### Data to process

┄┄┄┄┄┄

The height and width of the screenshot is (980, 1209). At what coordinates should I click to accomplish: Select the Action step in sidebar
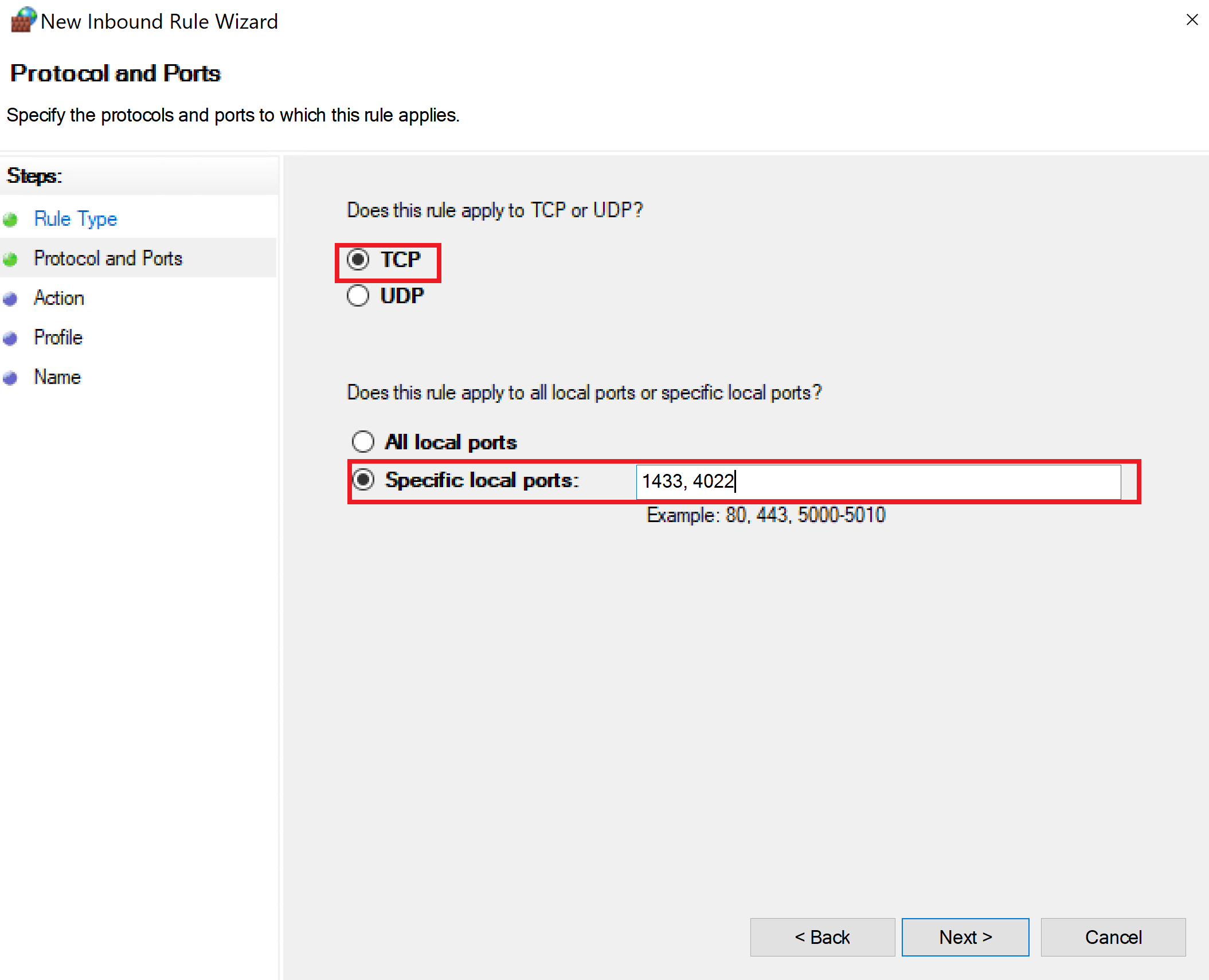tap(59, 298)
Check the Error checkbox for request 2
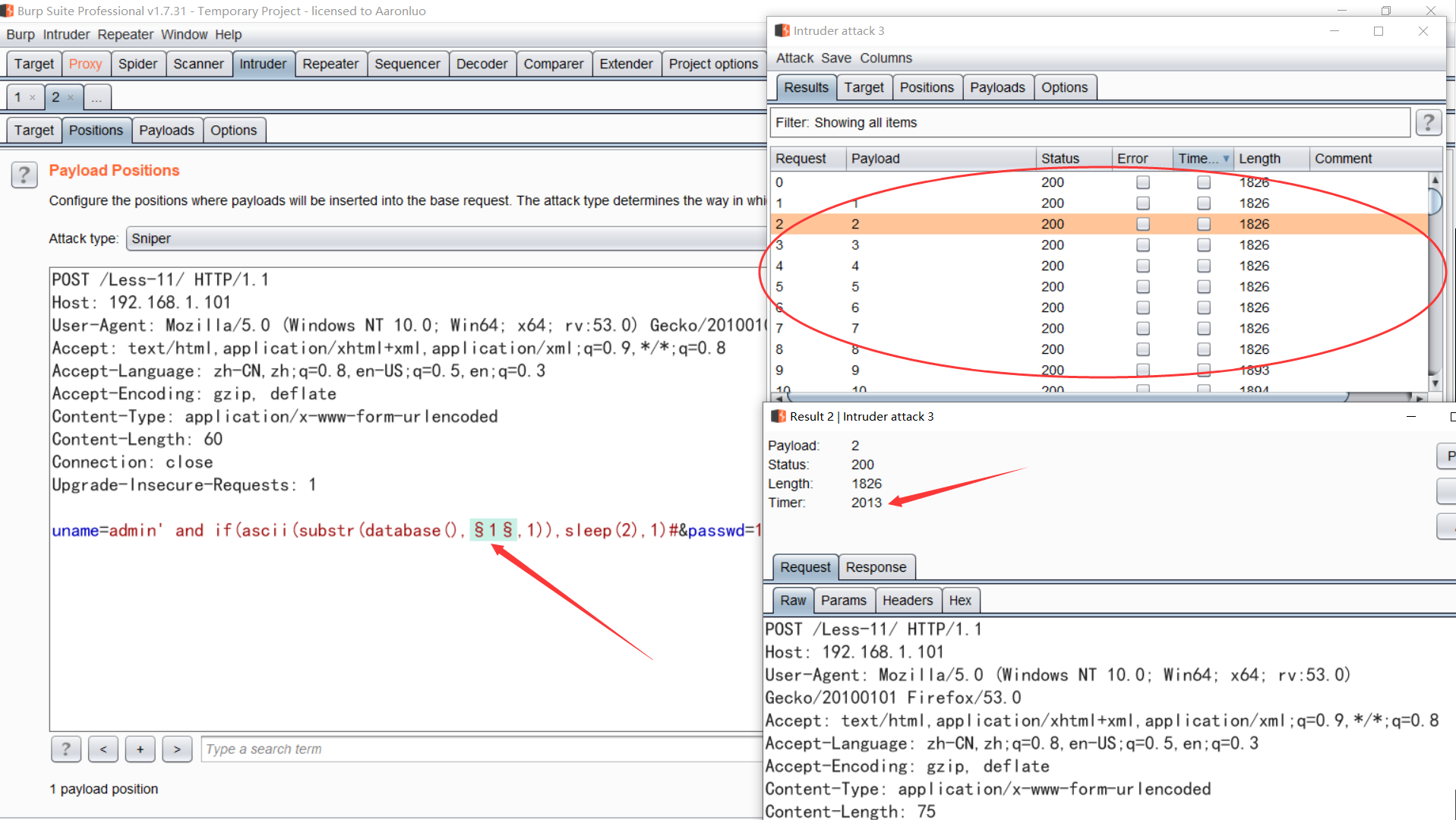This screenshot has width=1456, height=820. [x=1142, y=224]
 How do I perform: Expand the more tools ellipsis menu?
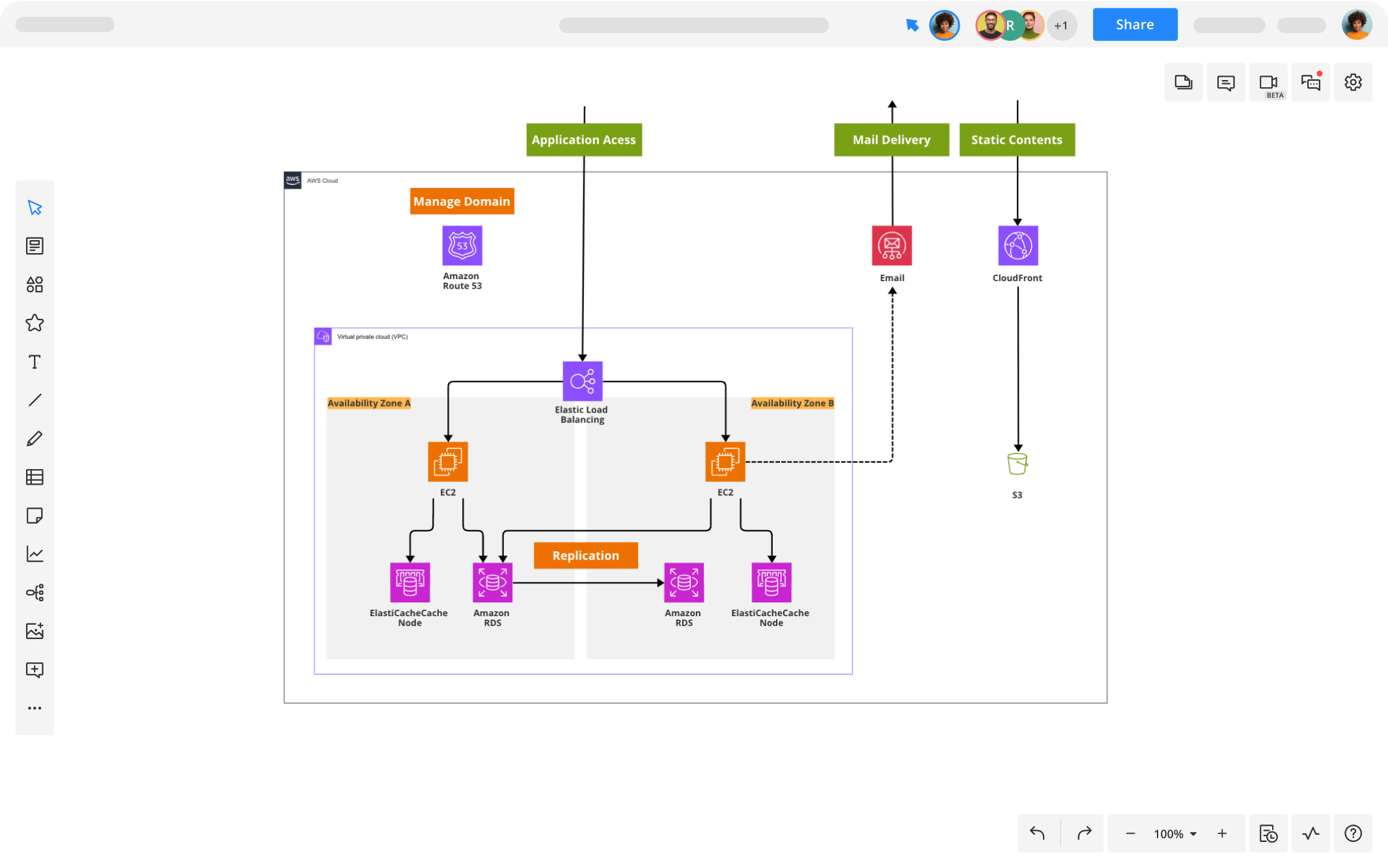coord(35,708)
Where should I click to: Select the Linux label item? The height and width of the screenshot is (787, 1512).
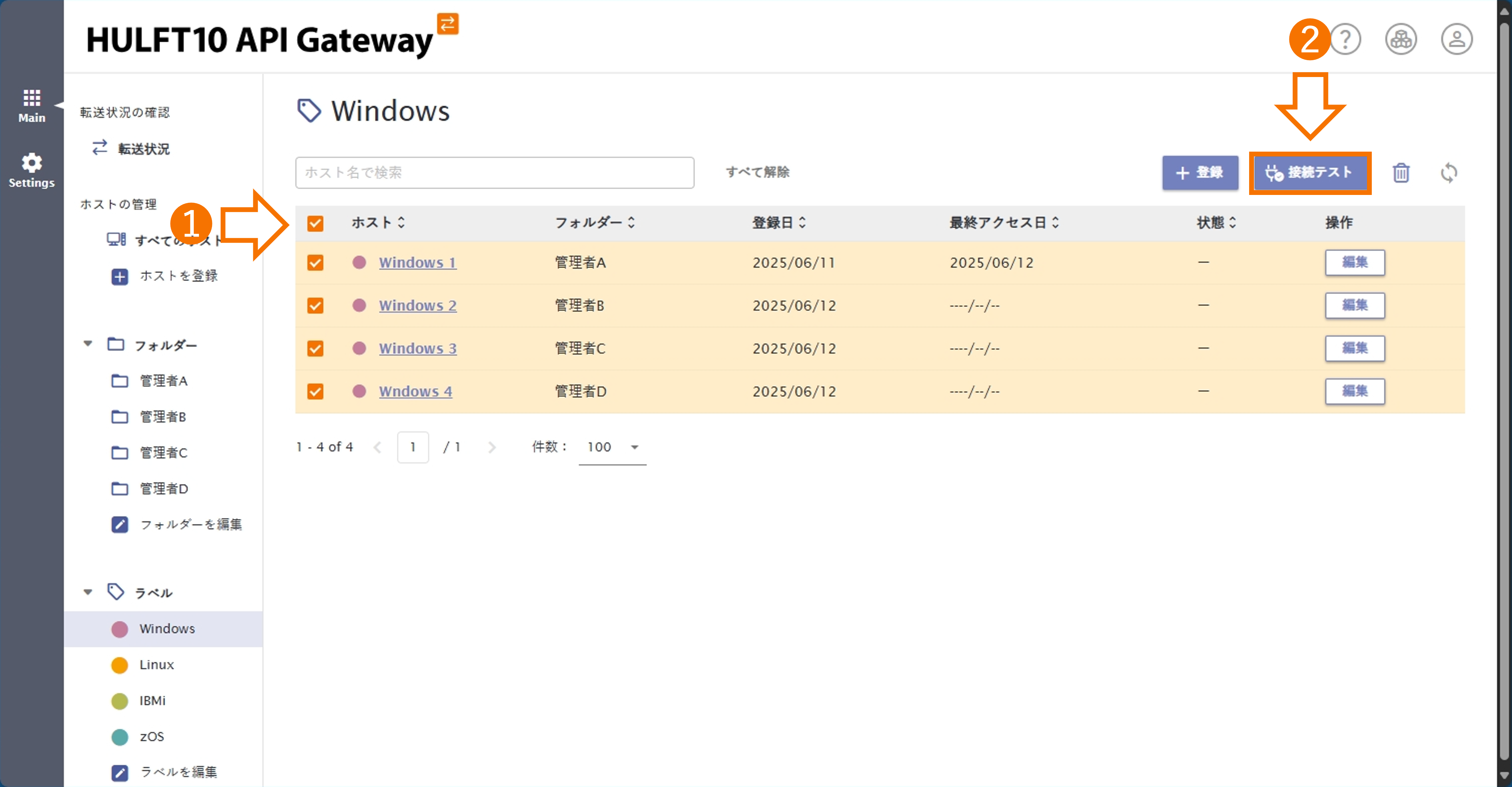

┄┄┄┄┄┄

### Task goal
Exactly the lines from the line with "Check the Error checkbox for request 2" through the end of the data are to be reproduced, and no picture is to be included.

### Answer section
Check the Error checkbox for request 2
This screenshot has width=1456, height=820. [x=1142, y=224]
 How do I perform: Expand the more tools ellipsis menu?
coord(35,708)
Where should I click to: Select the Linux label item? The height and width of the screenshot is (787, 1512).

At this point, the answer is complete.